Instructions for the task. In the entries below, find the line with "Blog (96, 805)" and the line with "About Us (177, 98)". Print those two and everything between them exactly, and nothing else.

** Opening Records shown block **

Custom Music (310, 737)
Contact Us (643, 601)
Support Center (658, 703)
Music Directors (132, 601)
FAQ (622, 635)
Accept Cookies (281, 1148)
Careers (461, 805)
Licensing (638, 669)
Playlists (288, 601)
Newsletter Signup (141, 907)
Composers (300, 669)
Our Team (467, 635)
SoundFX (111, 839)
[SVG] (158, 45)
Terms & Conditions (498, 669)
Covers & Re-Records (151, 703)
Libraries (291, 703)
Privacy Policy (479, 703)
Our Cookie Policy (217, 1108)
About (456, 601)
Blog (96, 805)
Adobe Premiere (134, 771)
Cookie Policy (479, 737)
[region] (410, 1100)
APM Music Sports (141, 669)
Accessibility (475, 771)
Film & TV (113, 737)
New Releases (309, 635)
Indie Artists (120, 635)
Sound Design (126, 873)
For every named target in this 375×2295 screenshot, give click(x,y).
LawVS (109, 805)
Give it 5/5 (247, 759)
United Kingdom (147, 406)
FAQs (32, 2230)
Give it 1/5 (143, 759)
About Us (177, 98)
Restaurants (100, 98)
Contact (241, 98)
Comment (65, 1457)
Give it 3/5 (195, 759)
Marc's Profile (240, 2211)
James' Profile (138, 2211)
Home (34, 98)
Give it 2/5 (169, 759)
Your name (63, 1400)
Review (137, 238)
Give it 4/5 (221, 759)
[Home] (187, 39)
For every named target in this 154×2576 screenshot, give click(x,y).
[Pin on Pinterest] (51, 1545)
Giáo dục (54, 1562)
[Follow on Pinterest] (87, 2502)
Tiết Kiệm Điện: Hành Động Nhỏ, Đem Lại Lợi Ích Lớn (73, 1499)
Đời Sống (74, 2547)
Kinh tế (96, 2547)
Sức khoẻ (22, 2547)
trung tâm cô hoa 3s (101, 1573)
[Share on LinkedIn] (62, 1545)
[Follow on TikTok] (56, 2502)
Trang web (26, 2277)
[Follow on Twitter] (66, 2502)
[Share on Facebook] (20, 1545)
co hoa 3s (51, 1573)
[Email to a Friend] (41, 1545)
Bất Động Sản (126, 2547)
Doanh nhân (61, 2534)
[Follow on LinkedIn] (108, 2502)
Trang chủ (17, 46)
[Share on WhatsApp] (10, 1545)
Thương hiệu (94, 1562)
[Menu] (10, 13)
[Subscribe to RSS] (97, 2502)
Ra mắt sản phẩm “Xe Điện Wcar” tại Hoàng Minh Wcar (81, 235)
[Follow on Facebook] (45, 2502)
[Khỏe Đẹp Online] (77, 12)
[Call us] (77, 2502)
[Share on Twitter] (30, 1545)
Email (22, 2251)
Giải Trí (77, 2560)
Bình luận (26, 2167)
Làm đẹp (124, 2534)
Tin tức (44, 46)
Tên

** Closing Records shown block **
** Opening Records shown block **

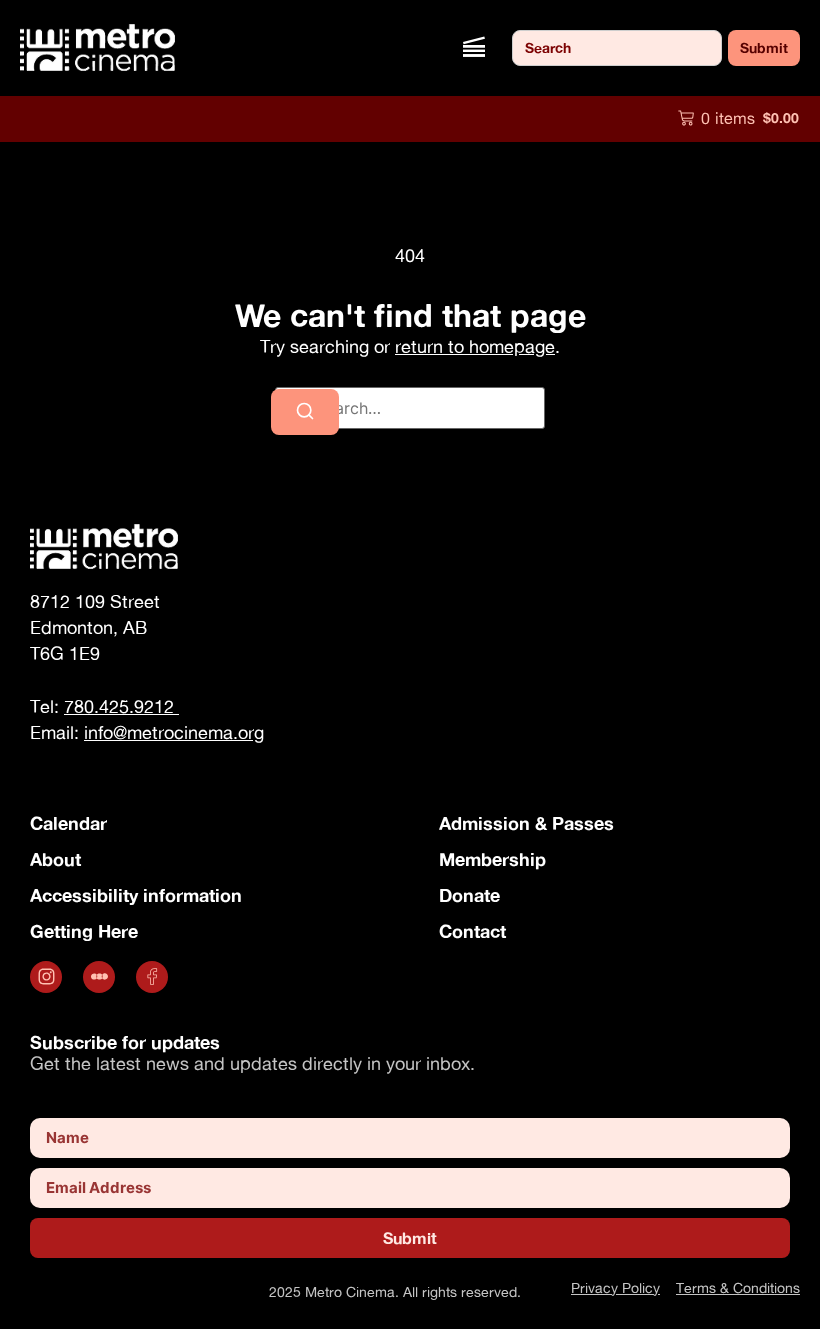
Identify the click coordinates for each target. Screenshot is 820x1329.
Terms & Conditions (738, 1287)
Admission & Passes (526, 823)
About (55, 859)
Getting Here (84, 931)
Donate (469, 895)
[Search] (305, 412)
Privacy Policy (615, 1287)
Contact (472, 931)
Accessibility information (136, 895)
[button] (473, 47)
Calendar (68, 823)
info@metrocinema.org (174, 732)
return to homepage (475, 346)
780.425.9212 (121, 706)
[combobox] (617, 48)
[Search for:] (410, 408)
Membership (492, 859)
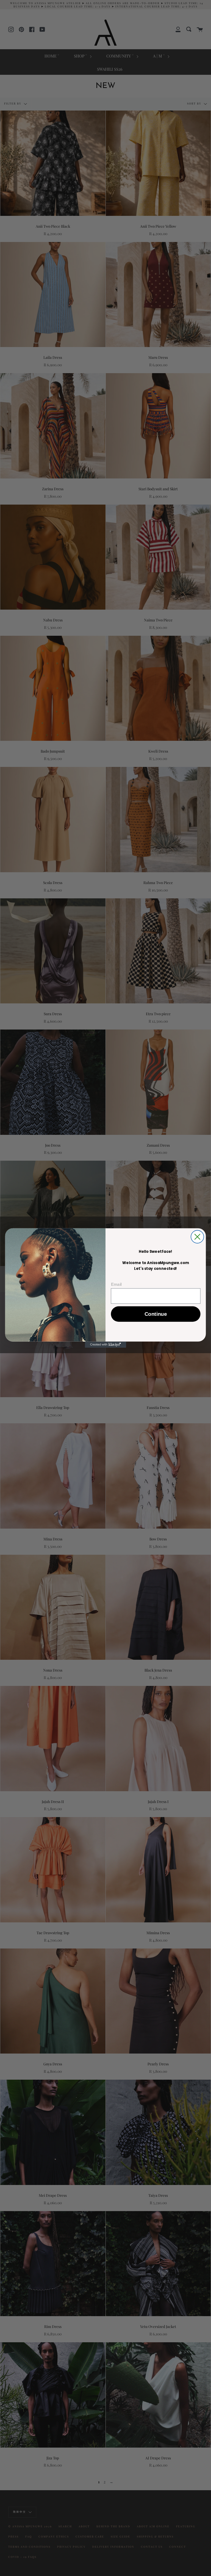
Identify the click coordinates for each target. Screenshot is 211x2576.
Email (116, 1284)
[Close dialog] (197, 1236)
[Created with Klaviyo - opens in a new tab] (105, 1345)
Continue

** Closing Records shown block **

Written response.
Blog (96, 805)
Adobe Premiere (134, 771)
Cookie Policy (479, 737)
[region] (410, 1100)
APM Music Sports (141, 669)
Accessibility (475, 771)
Film & TV (113, 737)
New Releases (309, 635)
Indie Artists (120, 635)
Sound Design (126, 873)
For every named target in this 375×2295 screenshot, give click(x,y).
LawVS (109, 805)
Give it 5/5 (247, 759)
United Kingdom (147, 406)
FAQs (32, 2230)
Give it 1/5 (143, 759)
About Us (177, 98)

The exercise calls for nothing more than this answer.